▸ **SOURCE MATERIAL**:

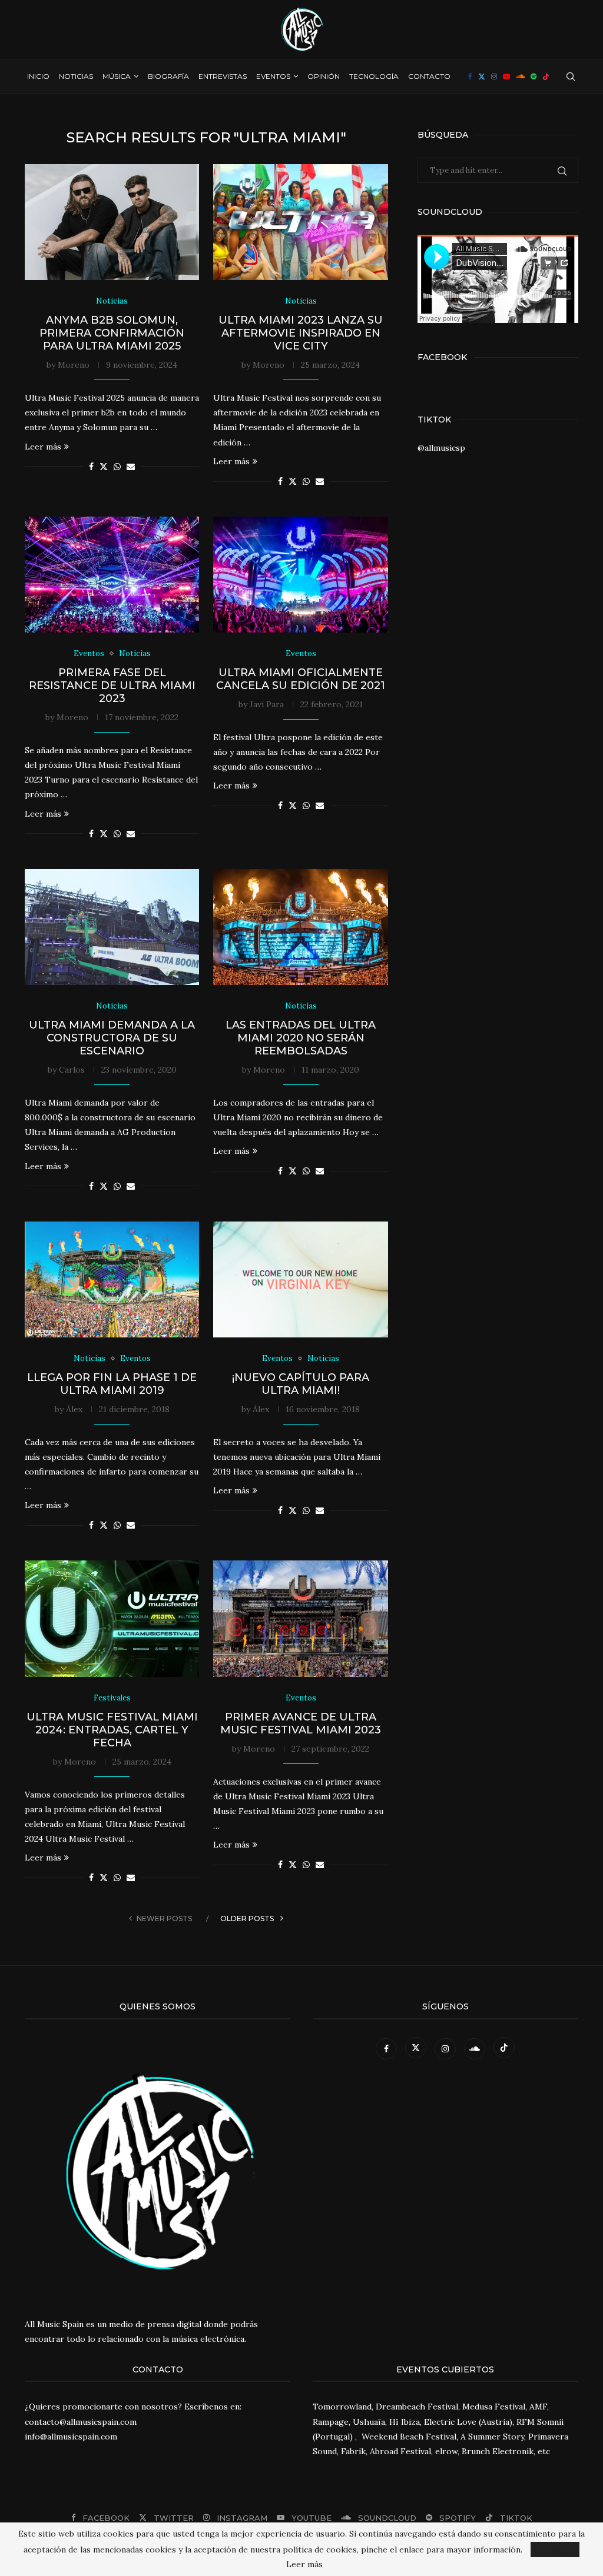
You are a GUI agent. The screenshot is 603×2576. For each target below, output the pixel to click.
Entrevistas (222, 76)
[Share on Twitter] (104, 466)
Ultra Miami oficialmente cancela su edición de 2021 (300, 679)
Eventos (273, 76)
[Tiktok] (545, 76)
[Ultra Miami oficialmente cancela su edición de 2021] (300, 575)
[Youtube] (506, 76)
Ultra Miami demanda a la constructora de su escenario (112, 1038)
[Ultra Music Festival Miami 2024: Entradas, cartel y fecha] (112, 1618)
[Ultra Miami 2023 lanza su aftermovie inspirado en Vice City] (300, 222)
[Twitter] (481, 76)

▸ **THE TASK**:
Bring together every line in the entries that holds the string "edición".

▸ **ANSWER SPACE**:
Ultra Miami oficialmente cancela su edición de 2021 (300, 679)
[Ultra Miami oficialmente cancela su edición de 2021] (300, 575)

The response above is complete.